_Available data:_
+ + + + + + +
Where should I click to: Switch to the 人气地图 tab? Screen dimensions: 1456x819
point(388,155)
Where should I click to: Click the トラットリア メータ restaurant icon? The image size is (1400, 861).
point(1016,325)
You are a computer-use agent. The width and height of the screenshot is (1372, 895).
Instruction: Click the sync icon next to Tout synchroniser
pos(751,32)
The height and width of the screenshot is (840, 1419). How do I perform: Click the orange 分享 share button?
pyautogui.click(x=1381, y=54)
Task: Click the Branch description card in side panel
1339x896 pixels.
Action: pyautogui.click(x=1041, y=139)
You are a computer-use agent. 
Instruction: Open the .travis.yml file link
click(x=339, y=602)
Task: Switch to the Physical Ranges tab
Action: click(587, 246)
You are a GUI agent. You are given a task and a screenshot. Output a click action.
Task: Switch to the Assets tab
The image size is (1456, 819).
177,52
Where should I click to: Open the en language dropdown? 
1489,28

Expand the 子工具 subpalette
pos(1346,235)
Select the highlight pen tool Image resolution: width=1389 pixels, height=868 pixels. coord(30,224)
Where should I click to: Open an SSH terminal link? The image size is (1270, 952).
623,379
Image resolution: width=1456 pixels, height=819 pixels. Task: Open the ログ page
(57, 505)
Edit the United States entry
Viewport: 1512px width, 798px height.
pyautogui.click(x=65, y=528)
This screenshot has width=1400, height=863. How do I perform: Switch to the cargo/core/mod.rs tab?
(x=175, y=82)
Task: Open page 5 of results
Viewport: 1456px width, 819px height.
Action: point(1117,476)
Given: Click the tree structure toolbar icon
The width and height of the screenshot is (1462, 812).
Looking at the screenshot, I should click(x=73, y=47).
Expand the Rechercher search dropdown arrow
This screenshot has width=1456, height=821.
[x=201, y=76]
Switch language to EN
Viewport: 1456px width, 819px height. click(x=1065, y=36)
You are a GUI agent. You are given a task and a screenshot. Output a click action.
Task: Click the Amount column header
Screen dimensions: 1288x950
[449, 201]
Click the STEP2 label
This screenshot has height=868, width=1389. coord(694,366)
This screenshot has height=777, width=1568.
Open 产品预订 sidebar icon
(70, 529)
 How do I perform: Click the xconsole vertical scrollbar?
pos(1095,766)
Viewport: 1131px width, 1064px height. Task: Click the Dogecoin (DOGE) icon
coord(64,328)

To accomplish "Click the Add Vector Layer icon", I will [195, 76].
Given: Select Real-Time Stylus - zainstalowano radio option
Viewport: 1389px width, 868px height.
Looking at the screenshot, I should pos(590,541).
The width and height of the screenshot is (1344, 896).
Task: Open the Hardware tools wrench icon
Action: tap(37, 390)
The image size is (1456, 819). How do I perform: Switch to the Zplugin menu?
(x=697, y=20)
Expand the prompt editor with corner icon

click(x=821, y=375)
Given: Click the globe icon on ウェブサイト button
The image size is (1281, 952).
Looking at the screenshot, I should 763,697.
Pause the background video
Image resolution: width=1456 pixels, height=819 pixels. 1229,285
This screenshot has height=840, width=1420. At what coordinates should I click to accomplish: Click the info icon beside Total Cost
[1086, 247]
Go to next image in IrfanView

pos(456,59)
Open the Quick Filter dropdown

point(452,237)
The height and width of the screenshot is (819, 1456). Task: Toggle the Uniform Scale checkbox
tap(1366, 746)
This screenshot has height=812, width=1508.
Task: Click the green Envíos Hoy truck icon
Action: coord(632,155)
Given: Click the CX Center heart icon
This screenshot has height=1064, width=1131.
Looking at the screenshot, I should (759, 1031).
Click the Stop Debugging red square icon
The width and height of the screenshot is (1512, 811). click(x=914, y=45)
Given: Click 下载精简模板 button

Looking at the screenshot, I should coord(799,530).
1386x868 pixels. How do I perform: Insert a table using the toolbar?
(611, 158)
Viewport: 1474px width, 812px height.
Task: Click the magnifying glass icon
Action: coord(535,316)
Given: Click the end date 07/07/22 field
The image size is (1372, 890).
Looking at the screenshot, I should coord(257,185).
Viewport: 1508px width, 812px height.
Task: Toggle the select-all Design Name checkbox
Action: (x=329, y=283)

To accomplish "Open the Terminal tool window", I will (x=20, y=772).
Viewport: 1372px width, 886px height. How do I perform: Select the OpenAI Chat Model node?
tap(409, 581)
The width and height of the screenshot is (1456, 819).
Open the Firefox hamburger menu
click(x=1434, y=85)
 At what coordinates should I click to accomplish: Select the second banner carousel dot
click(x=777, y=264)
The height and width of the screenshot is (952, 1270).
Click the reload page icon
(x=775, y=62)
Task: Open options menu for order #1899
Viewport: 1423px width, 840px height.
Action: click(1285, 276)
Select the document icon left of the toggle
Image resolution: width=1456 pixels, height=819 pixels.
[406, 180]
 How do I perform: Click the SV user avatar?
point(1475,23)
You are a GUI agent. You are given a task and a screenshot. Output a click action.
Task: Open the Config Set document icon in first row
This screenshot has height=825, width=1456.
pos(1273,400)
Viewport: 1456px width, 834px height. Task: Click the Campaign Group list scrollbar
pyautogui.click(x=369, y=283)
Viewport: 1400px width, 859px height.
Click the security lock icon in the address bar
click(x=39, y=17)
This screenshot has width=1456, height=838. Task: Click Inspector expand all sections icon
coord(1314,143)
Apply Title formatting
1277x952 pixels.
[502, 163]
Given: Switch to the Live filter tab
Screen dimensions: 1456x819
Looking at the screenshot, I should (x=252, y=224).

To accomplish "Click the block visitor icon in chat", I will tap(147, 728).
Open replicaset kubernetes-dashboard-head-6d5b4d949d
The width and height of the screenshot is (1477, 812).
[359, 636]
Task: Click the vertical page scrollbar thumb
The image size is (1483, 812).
+ + + + + + +
_What this task involves:_
State the number of lines in the material above in which the string "document" appears, with no accompanying text.

_Expected answer:_
2